> [Directive]:
Answer these questions from the article about Infinis and Scottish independence, marking each answer with the same letter as its question.
(a) How many pages long is the Infinis prospectus?
(b) Which country does Ed Davey name as a source of competition for Scotland?
(c) According to Tom Greatrex, what share of all UK support for renewable energy goes to Scotland?

> [Passage provided]:
— begin —

Credit:  By Simon Johnson, Scottish Political Editor | The Telegraph | 06 Nov 2013 | www.telegraph.co.uk ~~

Scottish independence could damage Alex Salmond’s drive for wind power by breaking up the UK energy market, one of the country’s largest renewable power companies has warned potential investors.

Infinis said separation could have an “adverse effect” on its operations, future and finances by casting doubt over the UK’s subsidy regime and Scotland’s position in the EU.

The impact could be “significant” thanks to the “division” of its customer base and a separate Scotland creating different policies or legislation, the company said.

In addition, Infinis said the firm’s prospects could suffer if Scots reject independence and powers over energy policy are devolved to Holyrood by the UK Government.

The warnings were made in a 252-page prospectus for potential investors ahead of the firm’s upcoming flotation on the stock market, which is expected to generate up to £930 million.

In a section of the document highlighting “risks” to its profitability, the firm highlighted both the referendum on Scottish independence and the Tories’ plan for a vote on EU membership.

It follows previous warnings that an independent Scotland’s households would face a steep increase in their energy bills to fund wind farm subsidies, with a disproportionate number of turbines built north of the Border.

Ed Davey, the Energy Secretary, has said the remainder of the UK would be under no obligation to buy renewable energy from Scotland, which would face “serious competition” from other countries like Ireland.

But Alex Salmond has insisted that the UK-wide energy market would continue as normal after independence, with the English being forced to subsidise and buy Scottish wind power to keep the lights on.

Tom Greatrex, Labour’s Shadow Energy Minister, said the Infinis prospectus “demonstrates yet again the SNP’s confused and contradictory energy policy is seen as a risk with the significant players in the energy sector.”

The Rutherglen and Hamilton West MP added: “With more than a third of all UK support for renewable energy coming to Scotland and less than one-tenth of the population, it makes no sense to break that up.”

— end —

> [Data lines]:
— begin —

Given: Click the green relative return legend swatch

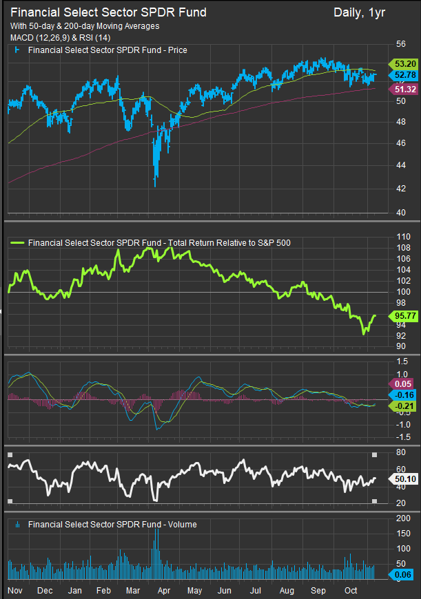Looking at the screenshot, I should [x=17, y=242].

— end —

> [Response to the exercise]:
(a) 252 pages.
(b) Ireland.
(c) More than a third.